Friday, November 13, 2009

France, you suck!

I've spent most of this week looking for a life in France. I have a French boyfriend whom with I want to spend my future with but France is making it really hard. On most days you will find me waxing lyrical about French food, I love it all: the pomme frites, the bouillabaisse, the bleu cheese, and the pain au chocolat, I love the Socialism, the healthcare, the museums in Paris, the movies, the french speaking, the PACS, the intellectualism, the small cars even the quirks are lovable, but it is impossible to move to France without being French, and it is impossible to be a teacher in France without being French.

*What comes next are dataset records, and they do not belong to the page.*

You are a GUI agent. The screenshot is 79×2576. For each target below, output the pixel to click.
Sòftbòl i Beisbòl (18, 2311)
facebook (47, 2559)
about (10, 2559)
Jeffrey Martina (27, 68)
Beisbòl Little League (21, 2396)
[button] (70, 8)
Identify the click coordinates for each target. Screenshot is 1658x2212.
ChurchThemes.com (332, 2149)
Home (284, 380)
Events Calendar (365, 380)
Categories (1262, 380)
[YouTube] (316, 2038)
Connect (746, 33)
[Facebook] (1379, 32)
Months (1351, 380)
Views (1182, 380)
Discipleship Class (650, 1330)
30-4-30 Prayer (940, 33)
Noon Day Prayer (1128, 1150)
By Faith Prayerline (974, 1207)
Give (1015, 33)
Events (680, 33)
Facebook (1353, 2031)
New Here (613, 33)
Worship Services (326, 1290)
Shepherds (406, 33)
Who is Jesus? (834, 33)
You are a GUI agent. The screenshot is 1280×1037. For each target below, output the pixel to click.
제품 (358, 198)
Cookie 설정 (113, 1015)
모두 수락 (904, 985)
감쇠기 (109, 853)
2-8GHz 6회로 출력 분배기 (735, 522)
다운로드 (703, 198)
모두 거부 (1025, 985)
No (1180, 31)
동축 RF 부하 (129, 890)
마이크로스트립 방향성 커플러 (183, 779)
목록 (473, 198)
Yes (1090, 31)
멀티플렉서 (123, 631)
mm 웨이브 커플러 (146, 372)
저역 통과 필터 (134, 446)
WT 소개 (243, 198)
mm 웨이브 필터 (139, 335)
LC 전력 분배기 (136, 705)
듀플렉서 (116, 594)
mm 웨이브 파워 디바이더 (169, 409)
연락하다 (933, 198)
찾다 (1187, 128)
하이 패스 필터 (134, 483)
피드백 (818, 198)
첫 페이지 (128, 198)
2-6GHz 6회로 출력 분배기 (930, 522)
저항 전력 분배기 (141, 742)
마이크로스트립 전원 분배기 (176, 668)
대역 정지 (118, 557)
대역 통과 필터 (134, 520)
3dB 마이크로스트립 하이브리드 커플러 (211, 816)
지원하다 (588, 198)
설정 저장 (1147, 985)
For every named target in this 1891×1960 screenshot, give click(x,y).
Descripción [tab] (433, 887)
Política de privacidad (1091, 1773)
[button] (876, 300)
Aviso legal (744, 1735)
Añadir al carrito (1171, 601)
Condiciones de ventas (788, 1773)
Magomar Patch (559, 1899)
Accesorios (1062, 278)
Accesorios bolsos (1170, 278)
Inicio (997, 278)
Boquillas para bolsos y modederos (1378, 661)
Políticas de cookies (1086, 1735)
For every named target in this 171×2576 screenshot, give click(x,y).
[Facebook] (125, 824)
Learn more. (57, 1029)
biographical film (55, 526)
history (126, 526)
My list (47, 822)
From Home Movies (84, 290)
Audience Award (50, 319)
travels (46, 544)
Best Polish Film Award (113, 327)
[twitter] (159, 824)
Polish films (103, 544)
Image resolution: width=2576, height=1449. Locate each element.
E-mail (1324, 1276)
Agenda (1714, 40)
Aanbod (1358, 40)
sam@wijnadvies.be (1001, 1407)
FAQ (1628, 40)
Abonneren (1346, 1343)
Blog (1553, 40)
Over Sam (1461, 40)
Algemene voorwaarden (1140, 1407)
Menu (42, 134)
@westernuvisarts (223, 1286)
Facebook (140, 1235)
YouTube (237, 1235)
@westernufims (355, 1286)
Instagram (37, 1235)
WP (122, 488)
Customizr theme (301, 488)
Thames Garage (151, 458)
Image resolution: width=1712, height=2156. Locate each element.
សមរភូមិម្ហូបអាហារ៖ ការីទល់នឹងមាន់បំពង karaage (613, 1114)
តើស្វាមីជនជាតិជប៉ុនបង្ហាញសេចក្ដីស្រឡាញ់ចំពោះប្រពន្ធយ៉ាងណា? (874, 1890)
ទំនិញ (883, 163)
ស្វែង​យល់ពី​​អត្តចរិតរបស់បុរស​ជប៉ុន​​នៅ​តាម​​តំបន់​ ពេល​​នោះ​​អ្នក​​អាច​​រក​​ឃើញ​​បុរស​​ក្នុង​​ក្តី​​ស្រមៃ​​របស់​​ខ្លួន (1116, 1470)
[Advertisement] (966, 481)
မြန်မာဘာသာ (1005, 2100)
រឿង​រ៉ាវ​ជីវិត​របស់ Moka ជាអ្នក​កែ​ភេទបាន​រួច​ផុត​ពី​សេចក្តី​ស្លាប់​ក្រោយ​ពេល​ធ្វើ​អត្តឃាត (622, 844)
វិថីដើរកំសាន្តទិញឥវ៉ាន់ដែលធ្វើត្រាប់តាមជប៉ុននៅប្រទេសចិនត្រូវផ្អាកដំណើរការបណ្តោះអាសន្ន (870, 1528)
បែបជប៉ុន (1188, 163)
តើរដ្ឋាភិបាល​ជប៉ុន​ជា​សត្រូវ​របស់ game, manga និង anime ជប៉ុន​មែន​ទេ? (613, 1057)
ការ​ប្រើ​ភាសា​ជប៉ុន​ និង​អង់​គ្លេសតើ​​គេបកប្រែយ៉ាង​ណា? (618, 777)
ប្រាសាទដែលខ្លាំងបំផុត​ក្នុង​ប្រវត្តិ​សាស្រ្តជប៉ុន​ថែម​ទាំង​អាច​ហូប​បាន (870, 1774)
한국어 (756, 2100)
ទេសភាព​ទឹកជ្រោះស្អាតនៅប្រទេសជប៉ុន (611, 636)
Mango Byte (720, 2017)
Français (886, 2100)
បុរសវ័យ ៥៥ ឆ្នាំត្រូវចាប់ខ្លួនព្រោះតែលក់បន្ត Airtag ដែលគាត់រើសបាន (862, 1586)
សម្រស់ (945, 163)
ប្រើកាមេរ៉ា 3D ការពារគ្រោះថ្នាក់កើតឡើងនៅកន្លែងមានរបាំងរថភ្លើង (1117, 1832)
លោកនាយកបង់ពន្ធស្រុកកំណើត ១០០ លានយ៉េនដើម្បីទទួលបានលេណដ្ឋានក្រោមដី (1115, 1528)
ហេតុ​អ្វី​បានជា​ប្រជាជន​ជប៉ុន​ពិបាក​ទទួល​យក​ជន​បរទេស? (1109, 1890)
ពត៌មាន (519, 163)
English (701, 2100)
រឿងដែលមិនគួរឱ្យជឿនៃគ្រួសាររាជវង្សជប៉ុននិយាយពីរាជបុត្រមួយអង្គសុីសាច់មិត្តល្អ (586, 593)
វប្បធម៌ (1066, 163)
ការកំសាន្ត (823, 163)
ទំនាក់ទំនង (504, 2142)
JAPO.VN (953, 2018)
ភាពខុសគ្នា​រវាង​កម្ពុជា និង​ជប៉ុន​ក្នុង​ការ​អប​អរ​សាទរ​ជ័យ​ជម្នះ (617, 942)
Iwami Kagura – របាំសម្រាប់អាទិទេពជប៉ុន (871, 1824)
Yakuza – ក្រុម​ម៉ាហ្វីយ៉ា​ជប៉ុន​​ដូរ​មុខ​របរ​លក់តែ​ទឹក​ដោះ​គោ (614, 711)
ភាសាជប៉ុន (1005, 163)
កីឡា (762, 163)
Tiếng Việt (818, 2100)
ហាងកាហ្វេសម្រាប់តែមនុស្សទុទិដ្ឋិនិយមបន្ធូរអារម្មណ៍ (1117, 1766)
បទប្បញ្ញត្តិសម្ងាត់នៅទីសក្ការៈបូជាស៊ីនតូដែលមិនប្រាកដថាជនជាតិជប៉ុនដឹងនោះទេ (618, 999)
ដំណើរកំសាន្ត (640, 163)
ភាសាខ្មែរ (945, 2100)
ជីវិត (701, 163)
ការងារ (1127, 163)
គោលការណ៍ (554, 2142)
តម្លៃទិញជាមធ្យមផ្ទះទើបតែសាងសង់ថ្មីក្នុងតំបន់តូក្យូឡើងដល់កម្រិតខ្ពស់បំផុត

I love teaching, I love reading about it, I love doing it, I love thinking about it, I love the hours, I love the kids, I love the teaching community, I love the problems in the educational system because it makes you want to fight for change, I love it all. I want to teach new teachers what I've learned I want to help shape them into teachers of tomorrow and encourage the same passion I have for it in them, and if they don't have it I have no problem telling them to find another job because I only want students to have teachers who want to be there, who love to be there.

I have researched every possible avenue I can imagine to try and find acceptance as a teacher in France, I have considered getting a few extra English credits so I can teach English instead of art, I have considered getting my PhD in France so I can teach university, I have considered going back to school for art therapy in France, I have considered international schools, public schools and I have found that no matter how I approach it, the answer is always the same, you can't teach in France if you're not French. The only teaching post I could find was an assistantship teaching position that makes me sad for me, it allows you to be an English teaching assistant in wherever the government decides they want you, and you get paid just a bit less than what it would cost for you to live without eating or going to a movie for the 7 months of your contract. On the bright side, I am a shoe in for this position, my life for the last 9 years basically ticks all the necessary requirement boxes twice- experience living abroad, check, experience traveling abroad, check, French language proficiency, check, teaching experience, check. So, sure, I can be some French woman who barely speaks English helper.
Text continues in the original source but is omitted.